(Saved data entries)
*-*-*

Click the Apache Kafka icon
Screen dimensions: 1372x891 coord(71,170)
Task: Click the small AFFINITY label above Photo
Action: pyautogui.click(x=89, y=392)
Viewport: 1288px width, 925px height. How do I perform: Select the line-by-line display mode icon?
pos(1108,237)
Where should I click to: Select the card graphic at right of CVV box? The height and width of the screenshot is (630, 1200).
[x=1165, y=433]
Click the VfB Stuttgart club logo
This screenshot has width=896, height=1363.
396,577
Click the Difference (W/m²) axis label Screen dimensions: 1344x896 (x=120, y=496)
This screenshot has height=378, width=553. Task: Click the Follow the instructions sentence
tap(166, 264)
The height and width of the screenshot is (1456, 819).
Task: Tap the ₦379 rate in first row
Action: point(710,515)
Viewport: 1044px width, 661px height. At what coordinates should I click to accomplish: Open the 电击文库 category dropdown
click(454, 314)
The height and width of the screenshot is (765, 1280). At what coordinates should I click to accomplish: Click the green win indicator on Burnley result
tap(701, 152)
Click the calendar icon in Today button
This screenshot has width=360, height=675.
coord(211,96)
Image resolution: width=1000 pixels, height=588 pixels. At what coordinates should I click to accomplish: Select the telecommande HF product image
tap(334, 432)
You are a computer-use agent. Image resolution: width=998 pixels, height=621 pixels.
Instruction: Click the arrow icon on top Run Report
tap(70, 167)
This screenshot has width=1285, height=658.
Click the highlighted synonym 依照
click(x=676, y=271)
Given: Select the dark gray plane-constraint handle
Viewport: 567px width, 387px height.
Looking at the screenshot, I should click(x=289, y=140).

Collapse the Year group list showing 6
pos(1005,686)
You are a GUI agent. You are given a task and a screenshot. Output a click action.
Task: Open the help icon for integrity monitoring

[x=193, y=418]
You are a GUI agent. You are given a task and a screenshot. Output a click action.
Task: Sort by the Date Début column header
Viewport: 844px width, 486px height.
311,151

*-*-*

_PROBLEM DESCRIPTION_: Reproduce the full block of data exactly, omitting nothing.

_SOLUTION_:
Click the Apache Kafka icon
Screen dimensions: 1372x891 coord(71,170)
Task: Click the small AFFINITY label above Photo
Action: pyautogui.click(x=89, y=392)
Viewport: 1288px width, 925px height. How do I perform: Select the line-by-line display mode icon?
pos(1108,237)
Where should I click to: Select the card graphic at right of CVV box? The height and width of the screenshot is (630, 1200).
[x=1165, y=433]
Click the VfB Stuttgart club logo
This screenshot has width=896, height=1363.
396,577
Click the Difference (W/m²) axis label Screen dimensions: 1344x896 (x=120, y=496)
This screenshot has height=378, width=553. Task: Click the Follow the instructions sentence
tap(166, 264)
The height and width of the screenshot is (1456, 819).
Task: Tap the ₦379 rate in first row
Action: point(710,515)
Viewport: 1044px width, 661px height. At what coordinates should I click to accomplish: Open the 电击文库 category dropdown
click(454, 314)
The height and width of the screenshot is (765, 1280). At what coordinates should I click to accomplish: Click the green win indicator on Burnley result
tap(701, 152)
Click the calendar icon in Today button
This screenshot has width=360, height=675.
coord(211,96)
Image resolution: width=1000 pixels, height=588 pixels. At what coordinates should I click to accomplish: Select the telecommande HF product image
tap(334, 432)
You are a computer-use agent. Image resolution: width=998 pixels, height=621 pixels.
Instruction: Click the arrow icon on top Run Report
tap(70, 167)
This screenshot has width=1285, height=658.
Click the highlighted synonym 依照
click(x=676, y=271)
Given: Select the dark gray plane-constraint handle
Viewport: 567px width, 387px height.
Looking at the screenshot, I should click(x=289, y=140).

Collapse the Year group list showing 6
pos(1005,686)
You are a GUI agent. You are given a task and a screenshot. Output a click action.
Task: Open the help icon for integrity monitoring

[x=193, y=418]
You are a GUI agent. You are given a task and a screenshot. Output a click action.
Task: Sort by the Date Début column header
Viewport: 844px width, 486px height.
311,151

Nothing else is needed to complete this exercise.